Excerpted text:

******************************

Ying Ge

Ying Ge is a Chinese-American biologist who is a Professor of Cell and Regenerative Biology at the University of Wisconsin–Madison. Her research considers the molecular mechanisms that underpin cardiac disease. She has previously served on the Board of Directors of the American Society for Mass Spectrometry. In 2020 Ge was named on the Analytical Scientist Power List.

Ying Ge
Alma materCornell University
University of Peking
Scientific career
InstitutionsUniversity of Wisconsin-Madison
Wyeth
ThesisTop down characterization of proteins by electron capture dissociation and blackbody infrared radiative dissociation mass spectrometry (2002)

Early life and education

Ge was born in China. She attended Peking University for her undergraduate studies, where she studied chemistry.[1] After graduating in 1997 Ge moved to the United States, where she joined Cornell University as a doctoral student.[1] Here she started to work on mass spectrometry, using electron-capture dissociation to study proteins.[2] She worked under the supervision of Tadhg Begley and Fred McLafferty. After completing her doctorate, Ge worked as a research scientist at Wyeth.

Research and career

Ge joined the University of Wisconsin–Madison as an assistant scientist, where she oversaw the mass spectrometry programme. She became an Associate Professor in 2015, and full Professor in 2019.

Ge develops high-resolution mass spectrometry proteomics to better understand cardiac disease. To image the very large proteins of human heart tissue, Ge combines fourier-transform ion cyclotron resonance (FT–ICR) mass spectrometry with electron-capture dissociation.[3] She has worked to create a top-down disease proteomic platform that allows for the separation, detection and characterisation of the biomarkers of heart damage.

******************************

Dataset extract:
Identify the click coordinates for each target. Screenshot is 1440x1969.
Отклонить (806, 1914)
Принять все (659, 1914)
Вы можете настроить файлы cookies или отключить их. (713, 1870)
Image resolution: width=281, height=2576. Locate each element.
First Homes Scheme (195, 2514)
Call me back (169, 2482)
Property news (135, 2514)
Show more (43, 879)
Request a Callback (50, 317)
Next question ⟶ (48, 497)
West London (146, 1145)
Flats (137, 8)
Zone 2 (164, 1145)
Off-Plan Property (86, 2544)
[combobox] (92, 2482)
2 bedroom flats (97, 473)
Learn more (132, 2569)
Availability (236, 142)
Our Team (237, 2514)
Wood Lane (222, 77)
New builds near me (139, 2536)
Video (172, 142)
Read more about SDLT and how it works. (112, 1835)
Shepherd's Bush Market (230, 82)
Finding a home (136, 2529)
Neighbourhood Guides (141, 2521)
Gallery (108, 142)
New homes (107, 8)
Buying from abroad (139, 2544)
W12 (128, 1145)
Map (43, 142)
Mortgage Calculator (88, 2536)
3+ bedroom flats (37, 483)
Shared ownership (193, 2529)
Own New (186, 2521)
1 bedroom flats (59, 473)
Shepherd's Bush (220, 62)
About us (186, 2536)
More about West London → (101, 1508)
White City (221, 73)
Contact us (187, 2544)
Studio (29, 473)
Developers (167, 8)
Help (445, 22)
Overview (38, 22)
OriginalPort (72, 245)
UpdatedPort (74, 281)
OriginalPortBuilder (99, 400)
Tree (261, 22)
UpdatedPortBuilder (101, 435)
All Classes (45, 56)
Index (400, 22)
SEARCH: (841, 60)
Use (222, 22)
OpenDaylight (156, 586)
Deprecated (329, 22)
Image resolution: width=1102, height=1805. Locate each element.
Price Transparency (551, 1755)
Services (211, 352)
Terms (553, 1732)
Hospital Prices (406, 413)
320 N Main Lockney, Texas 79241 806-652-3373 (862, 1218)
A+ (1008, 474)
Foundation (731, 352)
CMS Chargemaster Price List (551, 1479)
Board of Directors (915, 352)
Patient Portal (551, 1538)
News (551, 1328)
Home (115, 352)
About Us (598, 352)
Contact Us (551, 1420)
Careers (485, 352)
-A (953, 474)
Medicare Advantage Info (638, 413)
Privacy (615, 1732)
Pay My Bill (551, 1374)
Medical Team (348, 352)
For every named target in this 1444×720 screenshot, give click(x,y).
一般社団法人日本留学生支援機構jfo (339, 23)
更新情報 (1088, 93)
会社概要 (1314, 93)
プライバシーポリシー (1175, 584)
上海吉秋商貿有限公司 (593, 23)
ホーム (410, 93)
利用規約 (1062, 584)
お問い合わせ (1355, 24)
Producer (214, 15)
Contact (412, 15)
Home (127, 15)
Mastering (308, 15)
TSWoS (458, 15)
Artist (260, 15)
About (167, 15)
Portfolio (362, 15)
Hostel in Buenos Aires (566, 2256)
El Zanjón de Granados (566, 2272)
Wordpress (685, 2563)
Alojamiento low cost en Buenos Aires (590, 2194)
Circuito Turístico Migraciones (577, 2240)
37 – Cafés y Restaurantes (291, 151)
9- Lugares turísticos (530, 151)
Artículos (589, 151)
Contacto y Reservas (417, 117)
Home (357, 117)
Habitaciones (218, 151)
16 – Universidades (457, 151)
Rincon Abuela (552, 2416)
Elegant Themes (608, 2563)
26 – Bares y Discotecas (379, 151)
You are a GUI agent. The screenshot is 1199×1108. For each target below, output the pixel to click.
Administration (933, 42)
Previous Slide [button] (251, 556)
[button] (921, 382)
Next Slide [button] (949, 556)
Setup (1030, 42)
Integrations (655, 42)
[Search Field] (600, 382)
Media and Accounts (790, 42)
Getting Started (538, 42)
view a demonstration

******************************

Set down, word for word, the part of the Ying Ge biography above starting with "Ge was born" and going on through "scientist at Wyeth.".

Written response:
Ge was born in China. She attended Peking University for her undergraduate studies, where she studied chemistry.[1] After graduating in 1997 Ge moved to the United States, where she joined Cornell University as a doctoral student.[1] Here she started to work on mass spectrometry, using electron-capture dissociation to study proteins.[2] She worked under the supervision of Tadhg Begley and Fred McLafferty. After completing her doctorate, Ge worked as a research scientist at Wyeth.